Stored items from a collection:
########################################

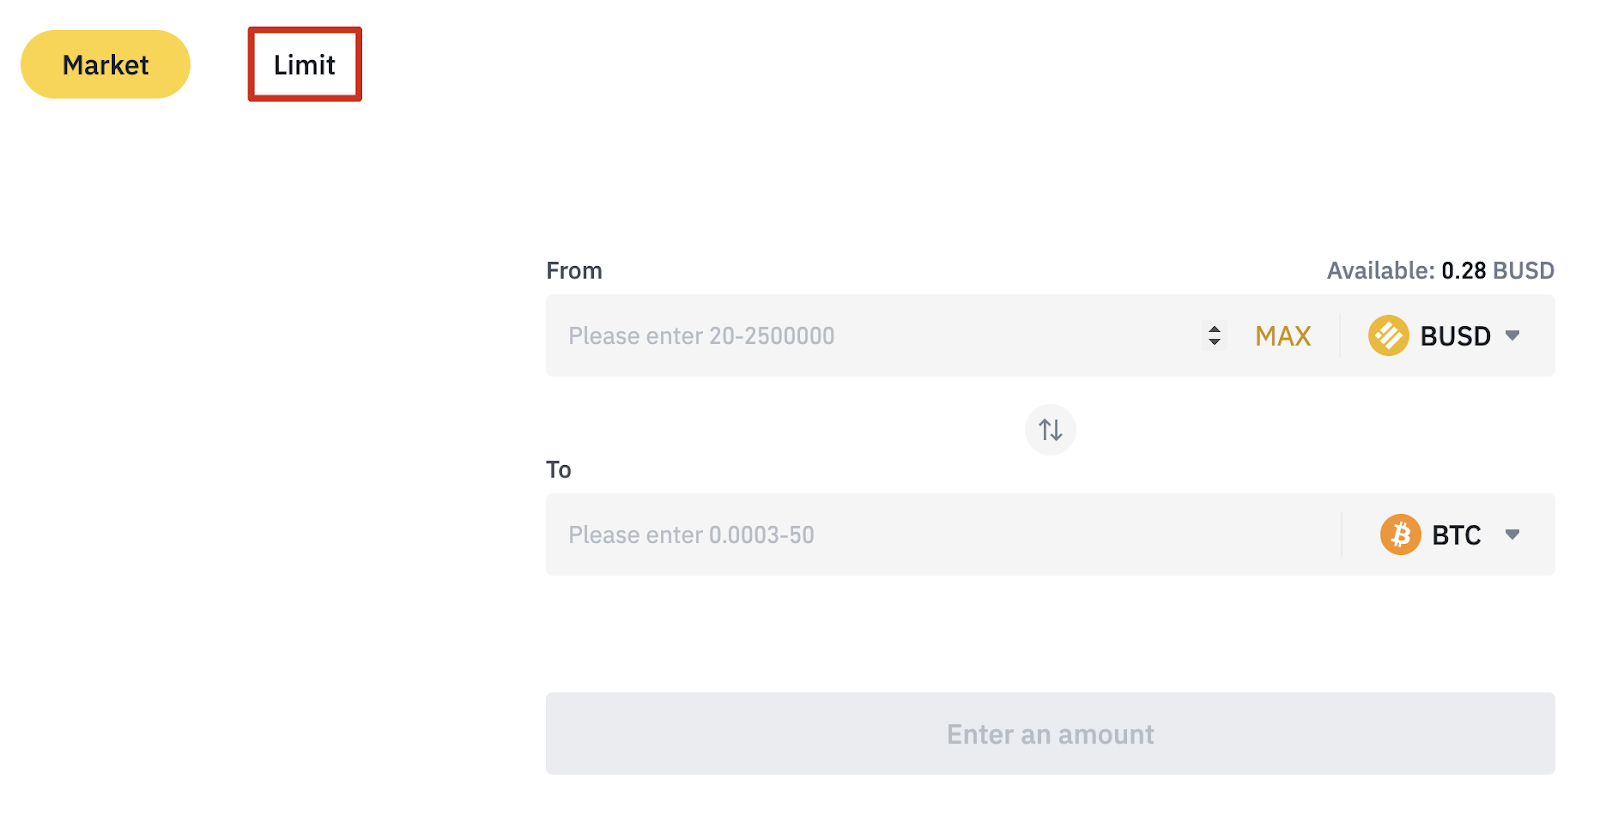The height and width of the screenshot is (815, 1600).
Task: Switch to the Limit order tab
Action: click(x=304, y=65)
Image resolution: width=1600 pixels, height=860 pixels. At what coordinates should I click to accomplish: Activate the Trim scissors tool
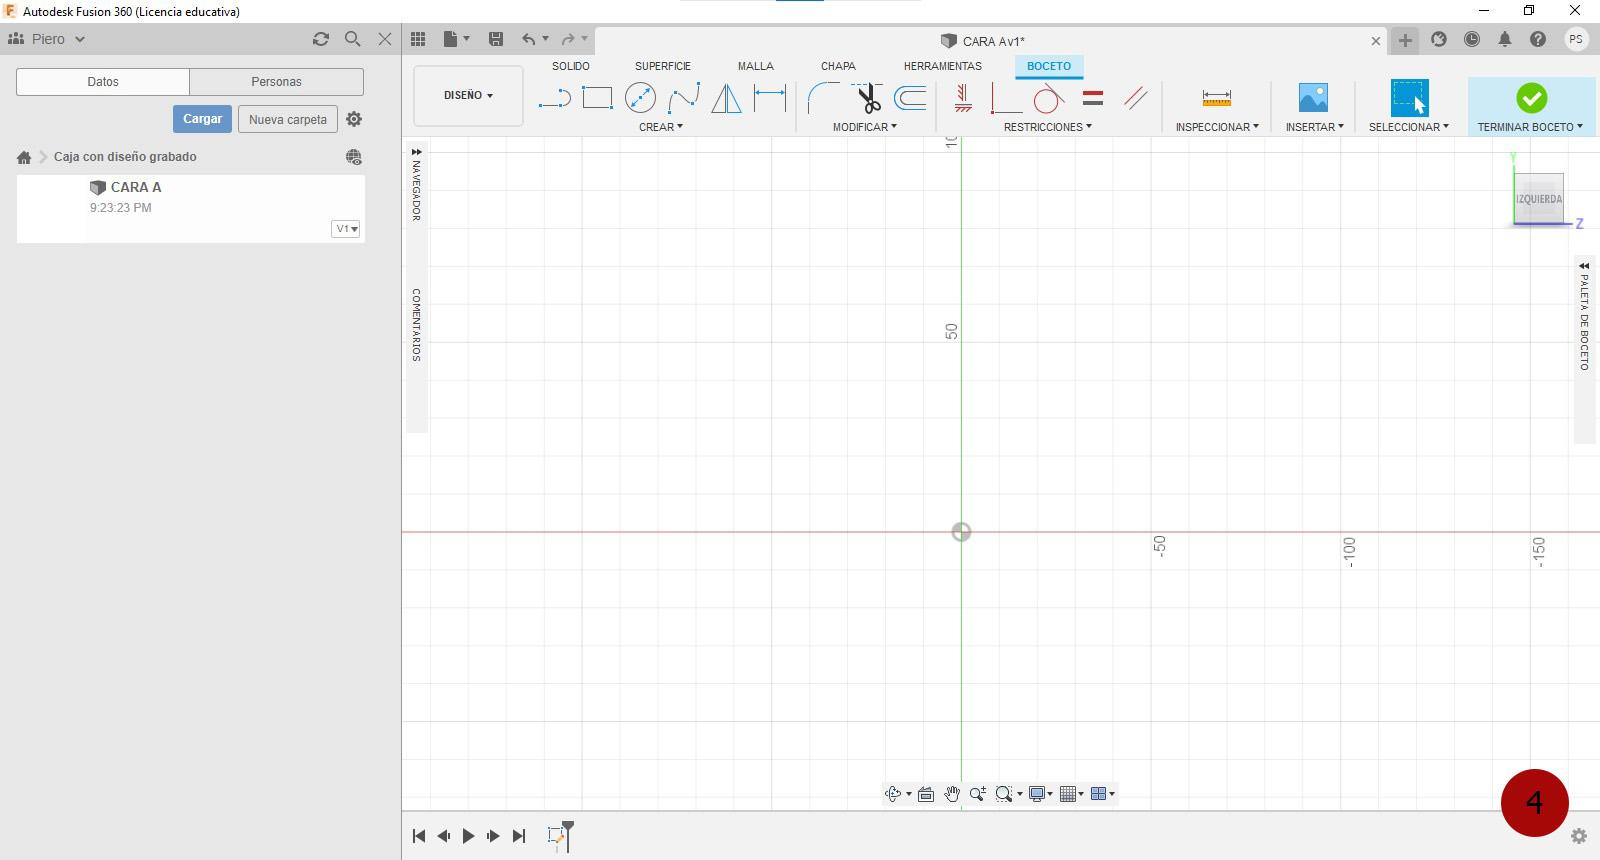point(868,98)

########################################

## Exercise objective
Once the line containing "Image resolution: width=1600" is found, it and every line through the end of the records above should be output exactly, with no pictures.

## Result of this task
Image resolution: width=1600 pixels, height=860 pixels. At what coordinates should I click to accomplish: Activate the Trim scissors tool
point(868,98)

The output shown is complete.